- Your instructions -
Please write out the part of the concert review below from "She has a genuine love" to "sweaty Universal Hall.", word for word.

Nairn Jazz Festival 2004: Niki Haris Quartet
10 Aug 2004 in Festival, Highland, Music
Universal Hall, Findhorn, Monday 9 August 2004
SEVENTEEN YEARS as Madonna’s backing singer and choreographer can hardly have failed to pay off in terms of stage presence, and Niki Haris was having nothing to do with the staid conventions of presentation that prevail in jazz singing. Having began by gently chiding the sound desk because she could not hear herself in her monitor, she proceeded to cover every inch of the Universal Hall floor space available to her, while pretty much ignoring the monitor completely.
If her sassy stage show was derived from the pop music side of her activities, she has a genuine jazz lineage in her family as well. Her father was jazz pianist Gene Harris, although she has adopted Haris as her preferred style (both spellings are arbitrary – his real name was Haire).
She has a genuine love for the music that came across in everything she did, whether a familiar standard like ‘Cheek to Cheek’ or ‘My Romance’, or a rhythm and blues borrowing like ‘Down Home Blues’ or ‘You Made Your Move Too Soon’, delivered in impressively raunchy fashion.
Her singing style drew on jazz, soul, rhythm and blues and a touch of gospel in various permutations, but was always expressive, whatever the combination. She was equally convincing in raw, uptempo songs and in gentle ballads, and has a gift for communication with her audience that quickly won over a full house in a hot and sweaty Universal Hall.
She brought her regular pianist, San Francisco-based Karen Hammack, with her, and was joined by bassist Andy Cleyndert and special guest Herlin Riley on drums. That is a superb trio by any standards, and they remained alert to every twist, turn and verbal digression – and there were plenty of those – in her scintillating performance.

- Given records -
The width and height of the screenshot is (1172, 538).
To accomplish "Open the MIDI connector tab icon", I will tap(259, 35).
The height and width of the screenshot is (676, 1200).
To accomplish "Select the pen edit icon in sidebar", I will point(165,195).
==
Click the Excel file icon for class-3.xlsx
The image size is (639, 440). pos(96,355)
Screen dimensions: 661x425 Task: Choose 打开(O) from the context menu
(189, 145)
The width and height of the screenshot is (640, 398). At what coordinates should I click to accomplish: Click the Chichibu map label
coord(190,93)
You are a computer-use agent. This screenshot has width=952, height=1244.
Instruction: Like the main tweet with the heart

- Exercise answer -
She has a genuine love for the music that came across in everything she did, whether a familiar standard like ‘Cheek to Cheek’ or ‘My Romance’, or a rhythm and blues borrowing like ‘Down Home Blues’ or ‘You Made Your Move Too Soon’, delivered in impressively raunchy fashion.
Her singing style drew on jazz, soul, rhythm and blues and a touch of gospel in various permutations, but was always expressive, whatever the combination. She was equally convincing in raw, uptempo songs and in gentle ballads, and has a gift for communication with her audience that quickly won over a full house in a hot and sweaty Universal Hall.